Your goal
What you return should be the line containing "How do I perform: Click the paperclip" and each line after it to the end of the records, copied exactly.

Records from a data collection
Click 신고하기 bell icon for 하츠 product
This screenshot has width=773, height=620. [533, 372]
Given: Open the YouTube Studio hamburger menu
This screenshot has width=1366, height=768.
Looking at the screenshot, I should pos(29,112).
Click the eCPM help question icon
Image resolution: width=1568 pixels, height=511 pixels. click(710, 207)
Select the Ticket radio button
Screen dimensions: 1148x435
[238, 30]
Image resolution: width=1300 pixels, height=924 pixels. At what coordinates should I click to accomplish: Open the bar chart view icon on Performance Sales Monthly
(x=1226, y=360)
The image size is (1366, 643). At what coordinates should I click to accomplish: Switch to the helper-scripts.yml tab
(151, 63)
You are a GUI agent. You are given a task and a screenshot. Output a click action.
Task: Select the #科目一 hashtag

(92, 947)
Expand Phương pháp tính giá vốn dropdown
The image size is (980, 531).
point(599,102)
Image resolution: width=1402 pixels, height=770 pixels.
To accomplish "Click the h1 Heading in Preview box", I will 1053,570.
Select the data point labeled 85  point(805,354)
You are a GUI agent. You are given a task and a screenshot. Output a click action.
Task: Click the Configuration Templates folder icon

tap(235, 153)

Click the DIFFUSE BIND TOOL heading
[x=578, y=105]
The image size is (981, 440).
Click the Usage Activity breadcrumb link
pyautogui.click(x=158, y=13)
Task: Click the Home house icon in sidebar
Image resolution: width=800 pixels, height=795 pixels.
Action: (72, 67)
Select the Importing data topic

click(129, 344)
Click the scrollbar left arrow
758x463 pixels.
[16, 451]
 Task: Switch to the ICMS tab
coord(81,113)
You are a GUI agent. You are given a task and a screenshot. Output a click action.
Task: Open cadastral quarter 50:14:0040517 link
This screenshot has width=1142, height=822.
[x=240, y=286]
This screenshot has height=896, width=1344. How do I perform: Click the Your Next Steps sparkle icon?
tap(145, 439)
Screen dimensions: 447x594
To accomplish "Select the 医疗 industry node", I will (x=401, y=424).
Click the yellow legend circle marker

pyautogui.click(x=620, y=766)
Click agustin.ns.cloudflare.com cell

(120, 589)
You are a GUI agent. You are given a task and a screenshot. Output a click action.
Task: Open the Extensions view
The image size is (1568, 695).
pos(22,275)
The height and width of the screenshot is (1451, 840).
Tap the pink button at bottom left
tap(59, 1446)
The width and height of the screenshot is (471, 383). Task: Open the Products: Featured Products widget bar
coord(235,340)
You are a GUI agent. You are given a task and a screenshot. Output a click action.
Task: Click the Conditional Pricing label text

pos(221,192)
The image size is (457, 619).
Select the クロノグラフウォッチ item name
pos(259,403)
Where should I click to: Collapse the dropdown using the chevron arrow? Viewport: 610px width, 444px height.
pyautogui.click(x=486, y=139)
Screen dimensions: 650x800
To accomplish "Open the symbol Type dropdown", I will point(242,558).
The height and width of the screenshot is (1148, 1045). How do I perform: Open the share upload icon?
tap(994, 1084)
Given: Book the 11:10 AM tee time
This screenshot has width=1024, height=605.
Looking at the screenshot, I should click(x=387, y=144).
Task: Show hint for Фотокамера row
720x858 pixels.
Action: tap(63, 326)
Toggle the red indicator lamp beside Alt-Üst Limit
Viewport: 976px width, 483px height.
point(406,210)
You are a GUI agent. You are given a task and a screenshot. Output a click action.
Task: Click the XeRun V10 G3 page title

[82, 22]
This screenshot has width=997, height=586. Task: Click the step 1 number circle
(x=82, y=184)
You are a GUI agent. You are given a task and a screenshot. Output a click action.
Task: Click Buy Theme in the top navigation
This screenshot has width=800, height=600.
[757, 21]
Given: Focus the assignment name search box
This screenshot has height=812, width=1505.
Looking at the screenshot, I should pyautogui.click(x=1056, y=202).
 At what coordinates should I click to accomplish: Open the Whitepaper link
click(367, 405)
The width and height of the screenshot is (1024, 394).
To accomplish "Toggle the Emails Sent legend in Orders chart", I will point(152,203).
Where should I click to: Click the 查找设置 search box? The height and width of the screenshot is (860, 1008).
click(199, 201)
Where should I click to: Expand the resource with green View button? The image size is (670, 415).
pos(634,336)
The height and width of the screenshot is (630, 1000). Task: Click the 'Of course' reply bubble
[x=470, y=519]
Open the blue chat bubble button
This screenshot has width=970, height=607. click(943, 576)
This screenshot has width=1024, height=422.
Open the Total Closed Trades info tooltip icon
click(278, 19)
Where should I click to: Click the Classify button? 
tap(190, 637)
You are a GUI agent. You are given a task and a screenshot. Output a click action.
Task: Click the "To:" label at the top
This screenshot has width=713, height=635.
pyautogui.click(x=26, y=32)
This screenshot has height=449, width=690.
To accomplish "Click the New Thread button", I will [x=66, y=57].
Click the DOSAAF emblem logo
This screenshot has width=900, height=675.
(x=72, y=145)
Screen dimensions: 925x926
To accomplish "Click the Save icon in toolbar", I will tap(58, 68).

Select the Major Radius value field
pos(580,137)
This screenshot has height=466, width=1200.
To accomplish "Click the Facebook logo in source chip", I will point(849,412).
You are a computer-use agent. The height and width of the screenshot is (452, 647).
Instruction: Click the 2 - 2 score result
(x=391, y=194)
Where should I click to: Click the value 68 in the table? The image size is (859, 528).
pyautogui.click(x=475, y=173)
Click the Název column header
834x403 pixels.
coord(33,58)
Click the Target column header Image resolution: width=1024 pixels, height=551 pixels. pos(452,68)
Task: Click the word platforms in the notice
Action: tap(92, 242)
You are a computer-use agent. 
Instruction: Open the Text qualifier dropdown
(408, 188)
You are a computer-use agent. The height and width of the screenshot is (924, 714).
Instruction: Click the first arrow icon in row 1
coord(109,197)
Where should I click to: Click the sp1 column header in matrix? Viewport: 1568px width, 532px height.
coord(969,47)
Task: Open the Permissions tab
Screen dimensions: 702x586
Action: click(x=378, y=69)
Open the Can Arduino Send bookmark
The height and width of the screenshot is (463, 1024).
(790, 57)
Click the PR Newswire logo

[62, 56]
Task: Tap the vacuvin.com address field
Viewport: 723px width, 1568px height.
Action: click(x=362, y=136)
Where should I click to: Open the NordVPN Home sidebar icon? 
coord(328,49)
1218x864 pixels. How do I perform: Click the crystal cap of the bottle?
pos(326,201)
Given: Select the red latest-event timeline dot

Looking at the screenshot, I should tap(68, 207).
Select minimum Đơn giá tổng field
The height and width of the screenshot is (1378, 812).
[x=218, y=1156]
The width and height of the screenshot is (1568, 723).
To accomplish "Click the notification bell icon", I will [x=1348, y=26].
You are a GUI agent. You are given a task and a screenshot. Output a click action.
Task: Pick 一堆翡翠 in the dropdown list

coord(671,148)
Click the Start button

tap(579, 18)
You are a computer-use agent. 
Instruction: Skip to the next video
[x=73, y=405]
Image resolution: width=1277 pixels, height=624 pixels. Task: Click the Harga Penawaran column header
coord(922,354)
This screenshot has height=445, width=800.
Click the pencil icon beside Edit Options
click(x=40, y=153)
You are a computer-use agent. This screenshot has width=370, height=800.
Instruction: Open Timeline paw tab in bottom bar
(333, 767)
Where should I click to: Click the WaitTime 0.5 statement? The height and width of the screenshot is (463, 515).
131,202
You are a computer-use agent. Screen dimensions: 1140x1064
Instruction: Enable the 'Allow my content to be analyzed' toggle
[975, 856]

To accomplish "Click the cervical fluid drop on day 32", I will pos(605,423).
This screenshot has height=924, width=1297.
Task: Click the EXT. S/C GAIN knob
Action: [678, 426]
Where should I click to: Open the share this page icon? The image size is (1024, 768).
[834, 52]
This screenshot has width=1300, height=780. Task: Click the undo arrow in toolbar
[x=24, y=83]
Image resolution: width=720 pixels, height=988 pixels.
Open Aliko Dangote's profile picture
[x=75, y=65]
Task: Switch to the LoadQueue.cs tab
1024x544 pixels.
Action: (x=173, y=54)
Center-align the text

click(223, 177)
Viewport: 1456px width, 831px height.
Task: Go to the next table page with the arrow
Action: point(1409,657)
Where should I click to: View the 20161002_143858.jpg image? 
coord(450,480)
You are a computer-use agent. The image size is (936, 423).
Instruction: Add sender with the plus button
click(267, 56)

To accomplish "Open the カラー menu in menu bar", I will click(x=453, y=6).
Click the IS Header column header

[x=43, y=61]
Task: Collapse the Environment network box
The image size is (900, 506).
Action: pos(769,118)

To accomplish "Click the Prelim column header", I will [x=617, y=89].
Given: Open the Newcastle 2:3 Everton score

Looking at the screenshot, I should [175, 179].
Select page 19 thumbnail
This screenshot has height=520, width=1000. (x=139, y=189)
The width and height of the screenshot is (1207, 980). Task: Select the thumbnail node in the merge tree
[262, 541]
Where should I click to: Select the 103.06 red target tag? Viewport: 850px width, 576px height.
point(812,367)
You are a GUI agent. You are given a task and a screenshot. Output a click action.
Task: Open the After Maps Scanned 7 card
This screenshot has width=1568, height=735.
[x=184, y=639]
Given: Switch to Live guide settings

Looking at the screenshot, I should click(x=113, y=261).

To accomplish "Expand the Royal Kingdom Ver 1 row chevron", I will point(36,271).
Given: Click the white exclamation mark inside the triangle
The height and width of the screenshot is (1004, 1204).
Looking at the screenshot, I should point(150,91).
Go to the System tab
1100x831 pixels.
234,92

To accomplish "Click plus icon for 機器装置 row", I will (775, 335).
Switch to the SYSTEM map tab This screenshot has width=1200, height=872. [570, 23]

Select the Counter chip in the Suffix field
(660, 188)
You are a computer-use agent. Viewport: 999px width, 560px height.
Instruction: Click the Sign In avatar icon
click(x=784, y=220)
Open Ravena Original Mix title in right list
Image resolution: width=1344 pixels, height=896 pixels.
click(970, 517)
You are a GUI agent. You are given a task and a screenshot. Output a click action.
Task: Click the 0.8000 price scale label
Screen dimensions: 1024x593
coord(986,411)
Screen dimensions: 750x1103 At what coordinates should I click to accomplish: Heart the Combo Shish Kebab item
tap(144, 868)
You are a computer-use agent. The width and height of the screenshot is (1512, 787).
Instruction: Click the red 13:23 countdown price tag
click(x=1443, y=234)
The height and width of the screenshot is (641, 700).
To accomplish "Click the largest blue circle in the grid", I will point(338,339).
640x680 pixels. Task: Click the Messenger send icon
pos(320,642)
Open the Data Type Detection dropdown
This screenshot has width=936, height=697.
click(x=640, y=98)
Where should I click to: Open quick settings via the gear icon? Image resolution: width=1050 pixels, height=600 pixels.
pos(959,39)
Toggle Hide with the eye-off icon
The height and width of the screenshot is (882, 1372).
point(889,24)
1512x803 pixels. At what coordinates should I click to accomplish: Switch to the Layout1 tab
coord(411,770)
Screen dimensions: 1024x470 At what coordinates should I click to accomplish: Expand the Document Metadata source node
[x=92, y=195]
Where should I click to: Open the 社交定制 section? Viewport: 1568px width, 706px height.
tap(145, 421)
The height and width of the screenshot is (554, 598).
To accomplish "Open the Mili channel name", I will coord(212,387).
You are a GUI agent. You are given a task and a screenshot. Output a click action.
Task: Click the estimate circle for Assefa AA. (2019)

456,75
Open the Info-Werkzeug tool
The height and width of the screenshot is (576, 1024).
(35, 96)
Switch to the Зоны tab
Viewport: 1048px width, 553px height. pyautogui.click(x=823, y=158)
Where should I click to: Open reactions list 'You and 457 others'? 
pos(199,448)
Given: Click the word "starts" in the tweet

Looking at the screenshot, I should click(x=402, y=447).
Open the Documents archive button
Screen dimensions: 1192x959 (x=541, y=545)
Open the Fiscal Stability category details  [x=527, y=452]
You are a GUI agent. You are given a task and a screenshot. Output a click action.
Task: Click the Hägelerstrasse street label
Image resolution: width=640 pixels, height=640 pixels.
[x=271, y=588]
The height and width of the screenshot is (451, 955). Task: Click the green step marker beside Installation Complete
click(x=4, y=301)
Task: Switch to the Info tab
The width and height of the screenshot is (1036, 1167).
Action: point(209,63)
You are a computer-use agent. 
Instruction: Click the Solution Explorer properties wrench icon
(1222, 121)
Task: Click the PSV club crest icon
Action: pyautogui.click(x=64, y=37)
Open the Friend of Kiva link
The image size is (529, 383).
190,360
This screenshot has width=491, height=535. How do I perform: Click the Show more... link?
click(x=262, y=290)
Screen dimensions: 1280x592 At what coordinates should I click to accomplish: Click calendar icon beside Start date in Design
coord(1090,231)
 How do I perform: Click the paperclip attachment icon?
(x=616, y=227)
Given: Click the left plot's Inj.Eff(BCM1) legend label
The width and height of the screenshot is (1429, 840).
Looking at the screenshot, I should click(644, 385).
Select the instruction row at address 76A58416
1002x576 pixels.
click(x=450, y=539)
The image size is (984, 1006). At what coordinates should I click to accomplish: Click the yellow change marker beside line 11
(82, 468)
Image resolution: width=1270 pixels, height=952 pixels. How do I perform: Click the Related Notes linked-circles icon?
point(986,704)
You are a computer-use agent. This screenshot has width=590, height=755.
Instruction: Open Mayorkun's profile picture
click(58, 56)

Final answer
 How do I perform: Click the paperclip attachment icon?
(x=616, y=227)
Given: Click the left plot's Inj.Eff(BCM1) legend label
The width and height of the screenshot is (1429, 840).
Looking at the screenshot, I should click(644, 385).
Select the instruction row at address 76A58416
1002x576 pixels.
click(x=450, y=539)
The image size is (984, 1006). At what coordinates should I click to accomplish: Click the yellow change marker beside line 11
(82, 468)
Image resolution: width=1270 pixels, height=952 pixels. How do I perform: Click the Related Notes linked-circles icon?
point(986,704)
You are a computer-use agent. This screenshot has width=590, height=755.
Instruction: Open Mayorkun's profile picture
click(58, 56)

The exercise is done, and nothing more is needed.